I covered plenty of political debates in the ‘80s that devolved into back-and-forth claims over who would hit criminals harder. In other states, politicians looked to baseball for answers. So-called “three strikes” laws sent people away for life upon their third felony conviction, even if it was for drug possession or shoplifting.
So McFly and the rest of us might have had trouble envisioning the announcement Tuesday that 130 police chiefs from the nation’s largest cities, including Garry F. McCarthy of bullet-riddled Chicago, were joining with prosecutors and sheriffs to call for alternatives to locking people up.
This made it just about unanimous among the nation’s ruling class. On Monday, Republicans and Democrats in the Senate joined together in support for lower sentences for federal non-violent drug offenses. Police were seen as traditional opponents of this idea, until now.
This wouldn’t be politically possible without the crime rate collapsing like a week-old jack-o-lantern. Violent crime is off 51 percent from its high in 1991. Murder is down 54 percent. In New York City, only 328 homicides occurred last year, compared to 2,245 in 1990, according to the New York Times. Getting tough on crime doesn’t buy too many votes when there is little crime to speak of.
But it turns out no one really knows why this has happened. A study from the Brennan Center for Justice at New York University found that locking everybody up has its limits. As the Atlantic reported earlier this year, the study found that getting tough worked at first. About 5 percent of the drop in crime in the 1990s was due to putting away people who shouldn’t have been free. But we kept locking people up — non-violent people, many with mental health issues and addictions.
Today, the Atlantic said, “almost half of state prisoners are convicted of non-violent crimes. More than half of federal prisoners are serving time for drug offenses.”
If we locked away another 1 percent of the people police arrest, it would reduce crime by about 0.02 percent, or nothing at all.
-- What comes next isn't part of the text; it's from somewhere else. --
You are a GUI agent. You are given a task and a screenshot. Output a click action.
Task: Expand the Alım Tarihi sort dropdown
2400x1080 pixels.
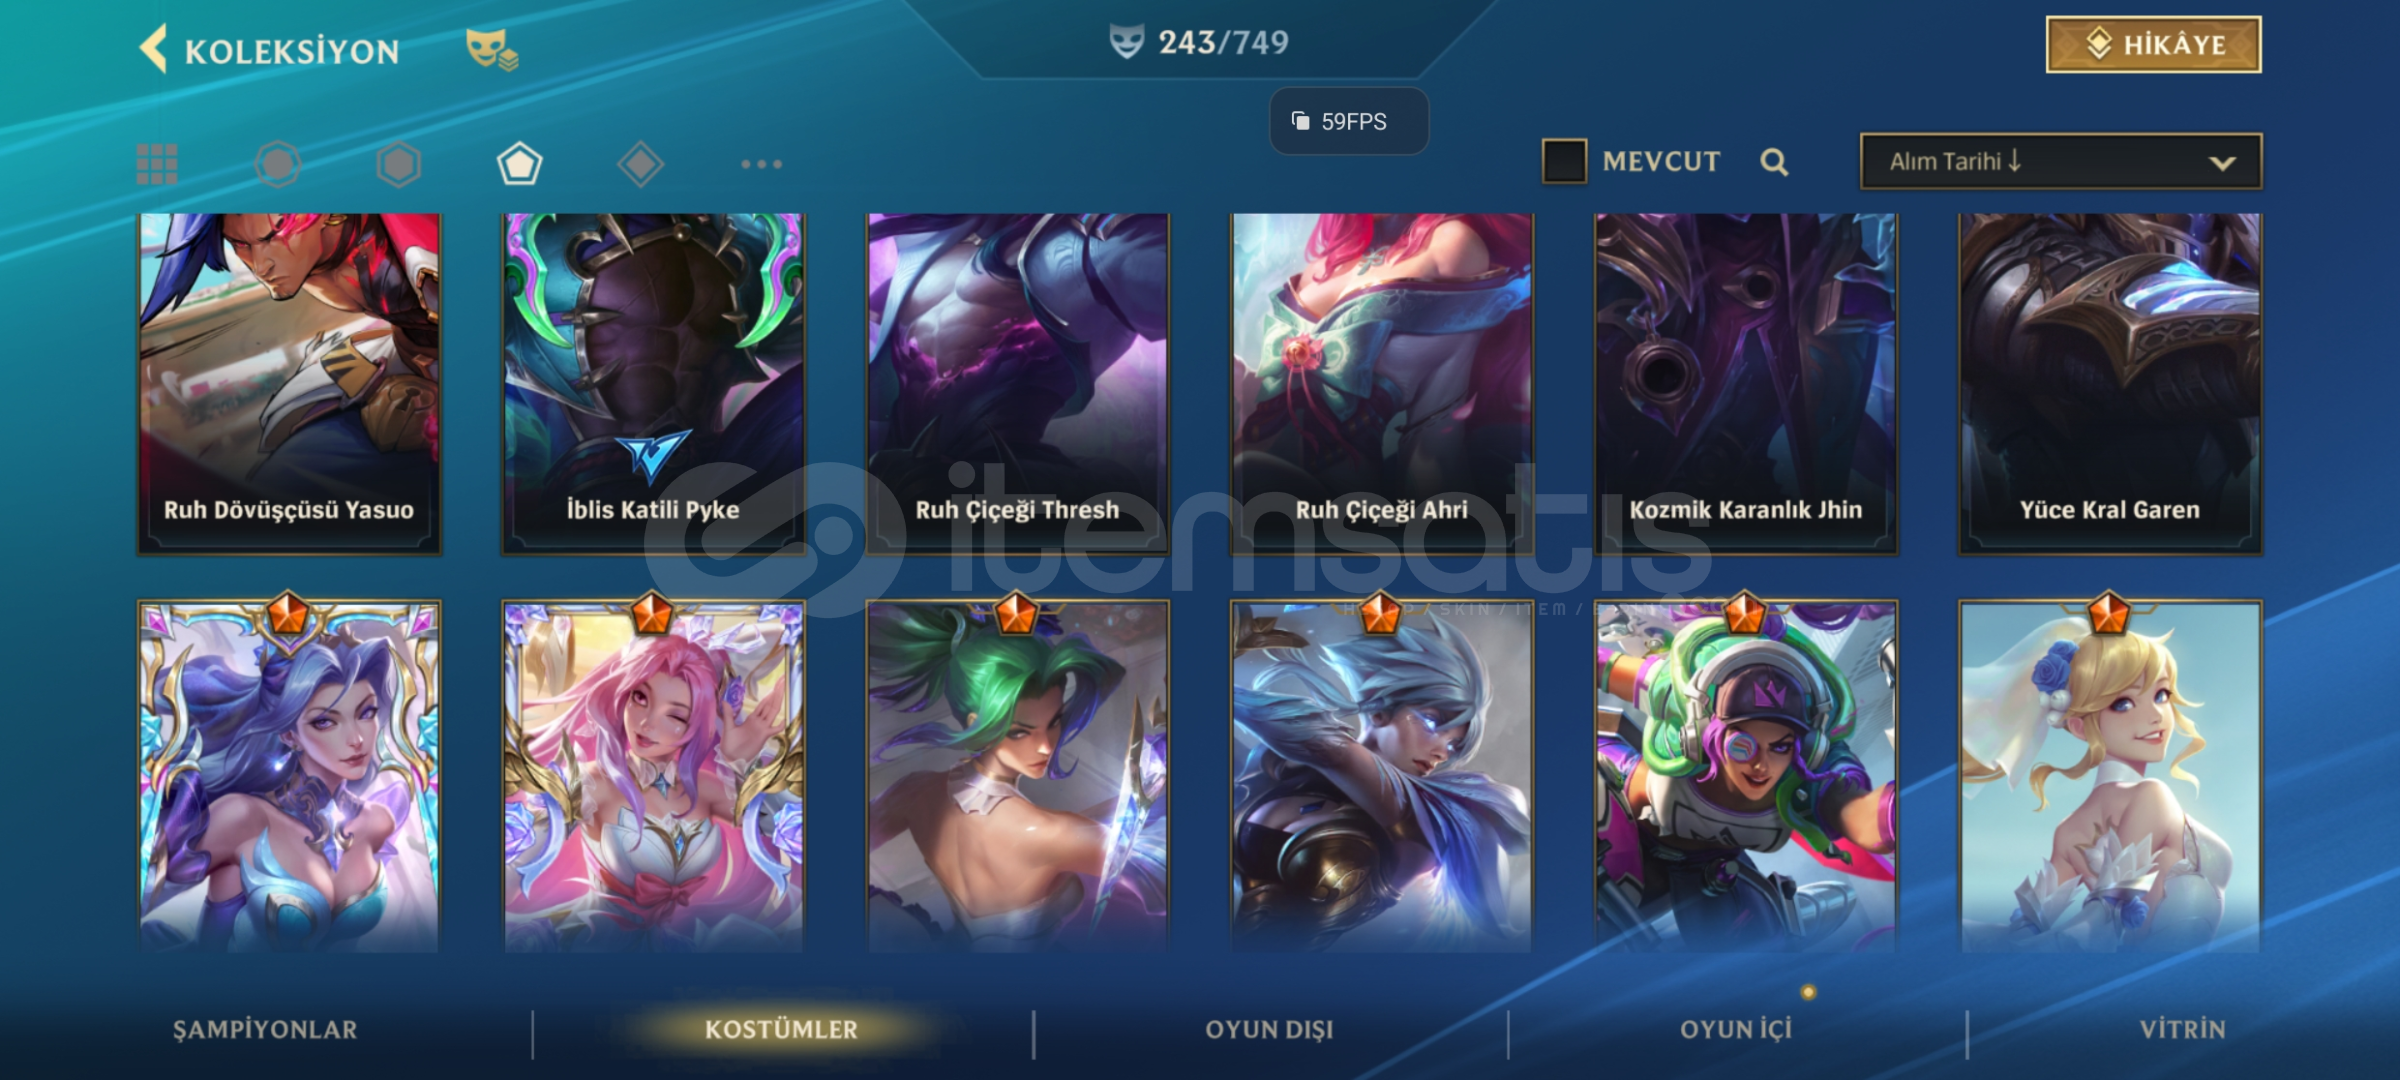coord(2061,161)
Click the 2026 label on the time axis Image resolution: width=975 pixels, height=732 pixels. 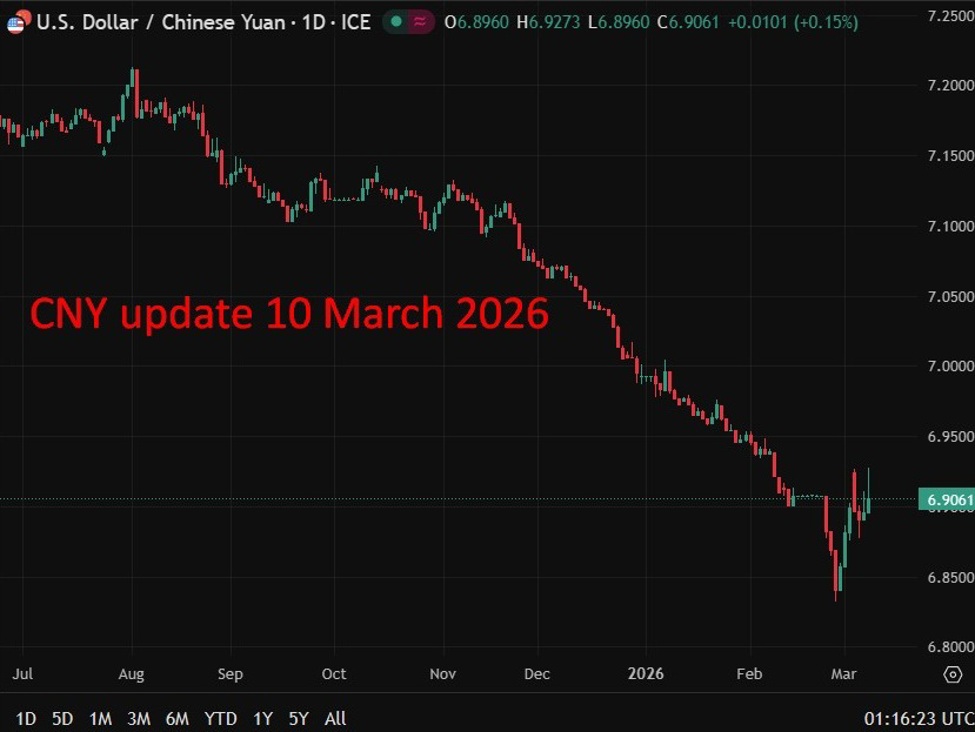coord(645,674)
Which might not bother law-abiding people except for one thing. They are the ones paying for all those prisons, and state budgets are straining under the burden.
Tough-on-crime always had a built-in shelf life. To mix sports metaphors in a way Yogi Berra might admire, sooner or later so many people strike out that the penalty box won’t hold them.
The answer lies in real treatment programs for people with addictions and real rehabilitation efforts for low-level criminals who never learned important life skills.
That will take bipartisan effort. Pundits like yours truly have been urging this for years.
But while we’re pushing that pendulum and revving the DeLorean, and while experts are pointing to the economy, an aging population and even cleaner air as reasons crime is down, we might want to keep our heads up.
Murders are up sharply this year in many of the nation’s biggest cities. No one seems to know why that is happening, either, but we might wait awhile before tearing down any prisons.